Then Ellen came in for her share of the Moreland tragedy. She turned softly. Lightly she picked her steps around the house. She flashed through the gate; with flying feet she ran back down the road to her home. She had forgotten how heavy the baby was. There seemed to be wings on her feet. When she reached home, she laid him in his cradle because that was the thing she was accustomed to doing when he was asleep. Then she dropped on her knees beside him and caught his little hands, and without caring whether she awoke him or not, she laid them against her face, on her throat, on her eyes, on her hair. At last she found her voice.

She told him: “Your father does not love me. He loves Mahala. He always has loved her. He is really hers and you should be hers. Oh, Baby, tell me what I must do!”

She was kneeling there in a sort of dull lethargy when Jason staggered back home, bowed by the weight of the crucifying revelation that Mahala always had loved him; that he had sacrificed her love; that he had thrown away the beauty of her soul and her body through his doubt of her.

As he stepped inside his door and saw Ellen kneeling beside the cradle, her unheeding head being rumpled and battered by the uncertain hands of the baby, he wondered for a moment.
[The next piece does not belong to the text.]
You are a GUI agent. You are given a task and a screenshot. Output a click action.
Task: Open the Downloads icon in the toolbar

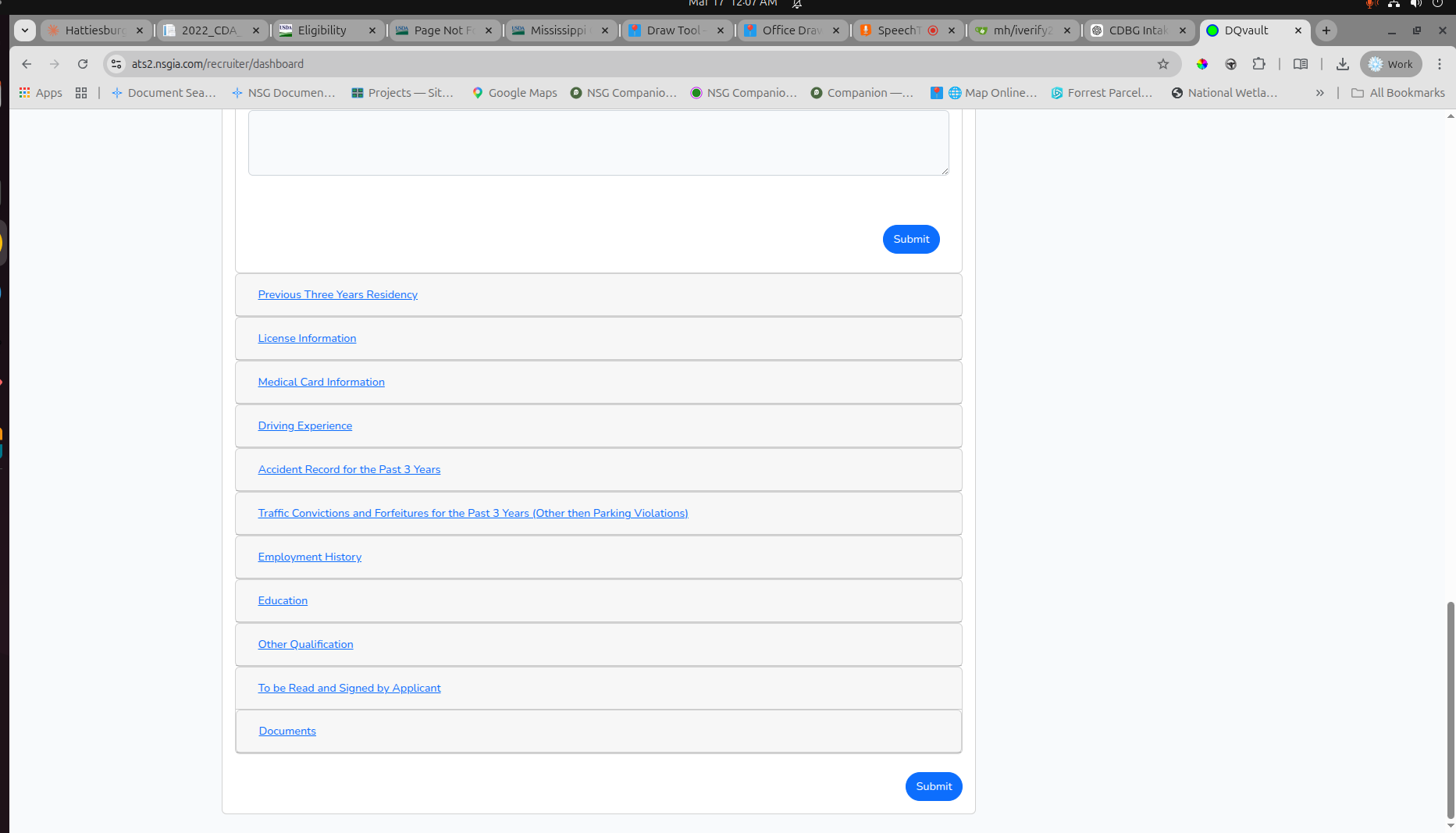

Then he stepped over to her and lifted her to her feet, and then he saw her distorted, pain-tortured face, and there he learned, that in some way, she knew. There was only one way in which she could know. Even then he revealed an inherent fineness. He made no accusation.

He said to her gently: “You felt that you would be needed? You followed me?”

Ellen assented. Then he was speaking again.

“You saw us? You heard what we said?”

She bowed her head in acquiescence.

Jason released her and dropped into the nearest chair, and Ellen sank down again beside the cradle and buried her face in the baby’s clothing. Finally, Jason could endure no more. He went over to Ellen and lifted her up; he helped her to a chair.

With a halting voice and stricken eyes of misery she said to him: “Because you found that pocket book when you were fixing up the house, you thought that in some way she’d had it put there?”

Jason nodded.

In the passion of her agony, she cried at him: “How could you? Any one so delicate, so beautiful—why, I have always known she never could have done it! I couldn’t have loved her if I had thought her a common thief.”

Before the storm of her wrath Jason stood bowed and helpless. She seemed a long way from him, and yet he could hear her voice crying at him: “You loved her. You would work for her, you would take care of her, but you had not the manhood to wait for her hour of vindication!”

Then Jason spoke: “When I found the money hidden in her house, I thought there never could be such a thing as vindication. With my own hands I hid it where it never would have been discovered, waiting for the hour when she should come to me and tell me herself that she had taken it.”

Ellen cried to him: “And now, what are you going to do?”

He looked at her helplessly. The finger she was pointing toward the cradle was shaking but her voice was clear: “You are giving her your love. You have given me your child. What are you going to do?”

So these two souls battled in agony during an evening of that tense stillness which almost always presages heavy storm in the Central States. The elements outside seemed in keeping with the inside strain when a sudden wind sprang up and boiling yellow clouds were driven before it, and heavy black ones took their place. In a short time their world was enveloped in thick darkness, broken by the flash of lightning, the jarring of thunder and dangerous winds.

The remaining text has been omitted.